Aber in der Politik ringt der Sport immer wieder um Akzeptanz.
Ja, da ist was dran, wir können viel mehr Akzeptanz und Anerkennung gebrauchen. Gerade die Pandemie hat viele Schwachstellen offengelegt, wenn ich an Turnhallen denke, in denen sich die Fenster gar nicht mehr öffnen lassen oder Umkleideräume veraltet sind. Und wenn ich dann lese, dass für die Instandsetzung von Fußballplätzen 750.000 Euro investiert werden, frage ich mich schon, was wir eigentlich als Turner und Gymnastinnen davon haben.
Wie meinen Sie das?
Wir können nicht im Freien turnen, wir brauchen funktionstüchtige Hallen und entsprechende Geräte. Dafür setze ich mich ein.
Angenommen, Sie könnten die gute Fee spielen und Ihren Turnverband zum Jubiläum beschenken: Was würde auf dem Geburtstagstisch liegen?
Da muss ich nicht lange überlegen. Auf jeden Fall die Wiedereinführung des Sportstudienganges an der Bremer Universität. Dann hätten die Vereine endlich wieder die Möglichkeit, mehr qualifizierte Übungsleiter zu bekommen, denn die fehlen uns ohne Ende. Und ich würde die eine oder andere Sporthalle bauen lassen. Beim TuS Huchting etwa haben wir mit Karina Schönmaier eine überragende Turnerin, da wäre es schön, wenn sie auch die entsprechenden Rahmenbedingungen hätte in einer funktionierenden Halle.

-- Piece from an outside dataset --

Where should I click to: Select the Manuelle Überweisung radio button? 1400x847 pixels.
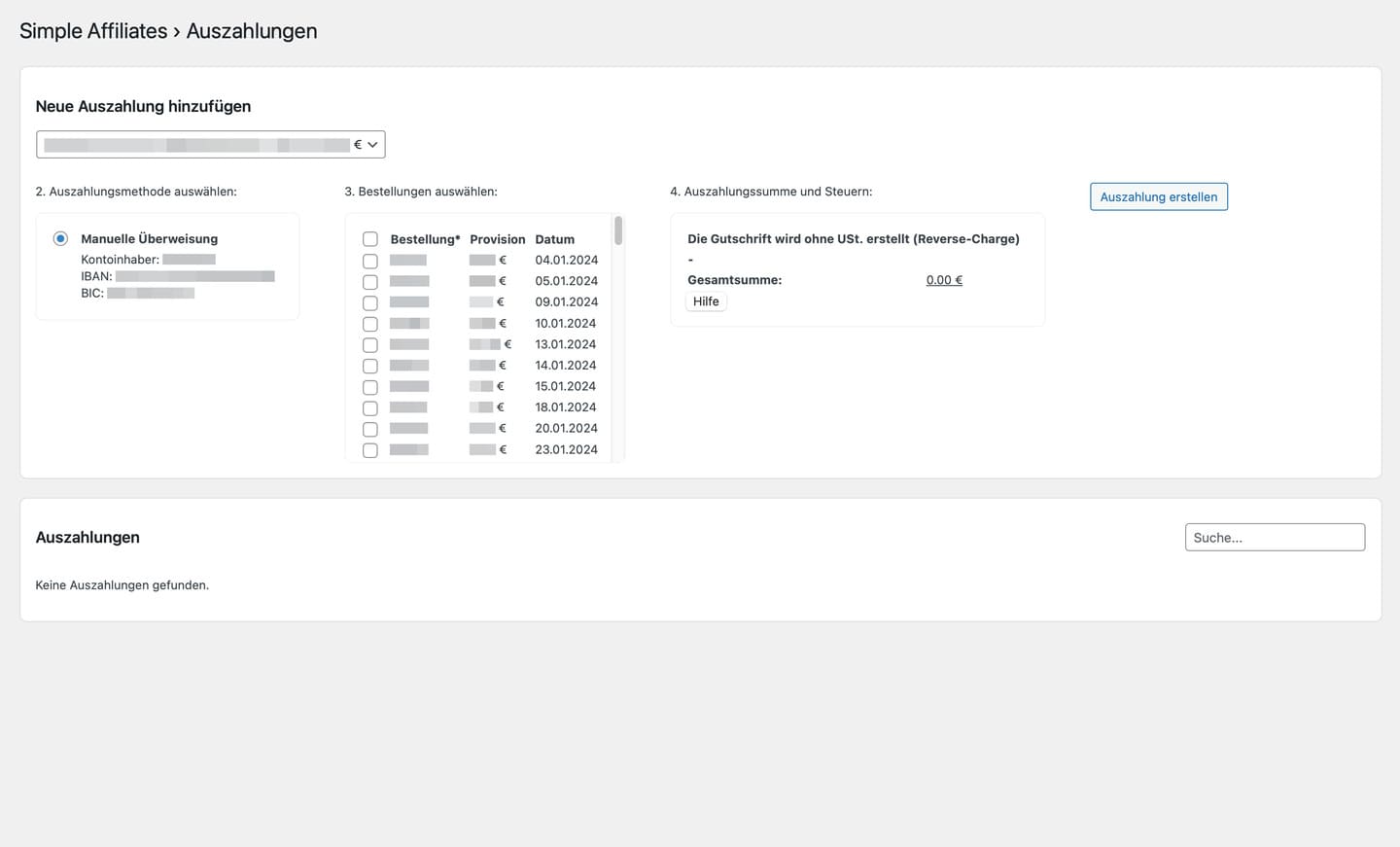pyautogui.click(x=60, y=238)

Hätten Sie noch mehr Geschenke?
Bei anstehenden Sanierungen oder Neubaumaßnahmen an der Universität muss der Bundesstützpunkt der Rhythmischen Sportgymnastik erhalten und weiter gefördert werden. Für uns als Bremer Turnverband ebenfalls eine vorrangige Aufgabe.

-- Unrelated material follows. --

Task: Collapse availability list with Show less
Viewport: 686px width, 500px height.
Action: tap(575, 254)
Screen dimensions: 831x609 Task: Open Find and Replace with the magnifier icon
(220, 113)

Was sind die größten Aufgaben, vor denen die Turnverbände stehen?
Wenn wir den Leistungsbereich betrachten, der zugegeben nur einen kleinen überschaubaren Teil der Vereins- und Verbandsarbeit darstellt, brauchen alle Sportarten Medaillen, um Gelder aus den Fördertöpfen zu bekommen. Aber die Frage ist: Wo setzen wir die Grenzen? Wollen wir Leistung um jeden Preis oder Leistung mit Respekt? Darüber müssen wir uns in Bezug auf Leistungssport immer wieder intensiv Gedanken machen.
Das Gespräch führte Mathias Sonnenberg.